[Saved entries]
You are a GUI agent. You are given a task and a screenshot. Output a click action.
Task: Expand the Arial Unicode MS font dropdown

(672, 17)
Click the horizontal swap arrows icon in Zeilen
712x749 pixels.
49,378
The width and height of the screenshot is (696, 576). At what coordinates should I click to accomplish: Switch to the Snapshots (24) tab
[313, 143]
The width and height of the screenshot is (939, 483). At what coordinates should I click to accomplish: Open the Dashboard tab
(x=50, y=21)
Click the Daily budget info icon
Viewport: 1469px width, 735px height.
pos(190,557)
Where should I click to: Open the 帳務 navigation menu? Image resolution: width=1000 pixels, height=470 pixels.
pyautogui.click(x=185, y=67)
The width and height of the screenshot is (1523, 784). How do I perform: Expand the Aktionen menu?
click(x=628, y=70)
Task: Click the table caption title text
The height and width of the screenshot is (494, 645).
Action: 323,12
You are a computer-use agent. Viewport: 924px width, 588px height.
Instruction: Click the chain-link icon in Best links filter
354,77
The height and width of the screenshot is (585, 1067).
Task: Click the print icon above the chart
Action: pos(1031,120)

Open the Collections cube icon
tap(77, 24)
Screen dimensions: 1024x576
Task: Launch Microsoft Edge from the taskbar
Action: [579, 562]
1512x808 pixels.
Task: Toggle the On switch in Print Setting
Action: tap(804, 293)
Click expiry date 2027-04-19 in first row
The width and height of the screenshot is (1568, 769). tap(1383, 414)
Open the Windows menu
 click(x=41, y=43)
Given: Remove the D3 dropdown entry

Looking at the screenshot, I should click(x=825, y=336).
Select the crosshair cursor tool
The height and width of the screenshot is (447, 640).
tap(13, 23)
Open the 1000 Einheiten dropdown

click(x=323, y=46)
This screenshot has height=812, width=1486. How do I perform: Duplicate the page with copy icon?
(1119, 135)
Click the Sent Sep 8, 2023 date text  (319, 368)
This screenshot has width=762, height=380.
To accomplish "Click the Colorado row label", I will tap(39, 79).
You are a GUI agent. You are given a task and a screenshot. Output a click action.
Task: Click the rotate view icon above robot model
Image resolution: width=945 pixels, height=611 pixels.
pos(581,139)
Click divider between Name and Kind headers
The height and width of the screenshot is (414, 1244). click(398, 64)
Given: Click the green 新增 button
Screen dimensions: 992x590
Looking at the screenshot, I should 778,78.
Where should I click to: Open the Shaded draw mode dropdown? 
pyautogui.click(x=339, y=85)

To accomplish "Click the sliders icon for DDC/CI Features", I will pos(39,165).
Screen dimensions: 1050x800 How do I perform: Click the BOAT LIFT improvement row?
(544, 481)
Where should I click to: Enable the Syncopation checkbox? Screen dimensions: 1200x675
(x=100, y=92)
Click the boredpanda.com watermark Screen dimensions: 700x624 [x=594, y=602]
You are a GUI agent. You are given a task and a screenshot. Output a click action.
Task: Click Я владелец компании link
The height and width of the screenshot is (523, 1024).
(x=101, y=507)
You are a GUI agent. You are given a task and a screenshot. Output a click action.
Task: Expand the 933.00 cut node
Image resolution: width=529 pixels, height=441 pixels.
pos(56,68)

Task to complete >>
For this task, print the records again exactly as they appear.

Output of the exercise >>
You are a GUI agent. You are given a task and a screenshot. Output a click action.
Task: Expand the Arial Unicode MS font dropdown

(672, 17)
Click the horizontal swap arrows icon in Zeilen
712x749 pixels.
49,378
The width and height of the screenshot is (696, 576). At what coordinates should I click to accomplish: Switch to the Snapshots (24) tab
[313, 143]
The width and height of the screenshot is (939, 483). At what coordinates should I click to accomplish: Open the Dashboard tab
(x=50, y=21)
Click the Daily budget info icon
Viewport: 1469px width, 735px height.
pos(190,557)
Where should I click to: Open the 帳務 navigation menu? Image resolution: width=1000 pixels, height=470 pixels.
pyautogui.click(x=185, y=67)
The width and height of the screenshot is (1523, 784). How do I perform: Expand the Aktionen menu?
click(x=628, y=70)
Task: Click the table caption title text
The height and width of the screenshot is (494, 645).
Action: 323,12
You are a computer-use agent. Viewport: 924px width, 588px height.
Instruction: Click the chain-link icon in Best links filter
354,77
The height and width of the screenshot is (585, 1067).
Task: Click the print icon above the chart
Action: pos(1031,120)

Open the Collections cube icon
tap(77, 24)
Screen dimensions: 1024x576
Task: Launch Microsoft Edge from the taskbar
Action: [579, 562]
1512x808 pixels.
Task: Toggle the On switch in Print Setting
Action: tap(804, 293)
Click expiry date 2027-04-19 in first row
The width and height of the screenshot is (1568, 769). tap(1383, 414)
Open the Windows menu
 click(x=41, y=43)
Given: Remove the D3 dropdown entry

Looking at the screenshot, I should click(x=825, y=336).
Select the crosshair cursor tool
The height and width of the screenshot is (447, 640).
tap(13, 23)
Open the 1000 Einheiten dropdown

click(x=323, y=46)
This screenshot has height=812, width=1486. How do I perform: Duplicate the page with copy icon?
(1119, 135)
Click the Sent Sep 8, 2023 date text  (319, 368)
This screenshot has width=762, height=380.
To accomplish "Click the Colorado row label", I will tap(39, 79).
You are a GUI agent. You are given a task and a screenshot. Output a click action.
Task: Click the rotate view icon above robot model
Image resolution: width=945 pixels, height=611 pixels.
pos(581,139)
Click divider between Name and Kind headers
The height and width of the screenshot is (414, 1244). click(398, 64)
Given: Click the green 新增 button
Screen dimensions: 992x590
Looking at the screenshot, I should 778,78.
Where should I click to: Open the Shaded draw mode dropdown? 
pyautogui.click(x=339, y=85)

To accomplish "Click the sliders icon for DDC/CI Features", I will pos(39,165).
Screen dimensions: 1050x800 How do I perform: Click the BOAT LIFT improvement row?
(544, 481)
Where should I click to: Enable the Syncopation checkbox? Screen dimensions: 1200x675
(x=100, y=92)
Click the boredpanda.com watermark Screen dimensions: 700x624 [x=594, y=602]
You are a GUI agent. You are given a task and a screenshot. Output a click action.
Task: Click Я владелец компании link
The height and width of the screenshot is (523, 1024).
(x=101, y=507)
You are a GUI agent. You are given a task and a screenshot. Output a click action.
Task: Expand the 933.00 cut node
Image resolution: width=529 pixels, height=441 pixels.
pos(56,68)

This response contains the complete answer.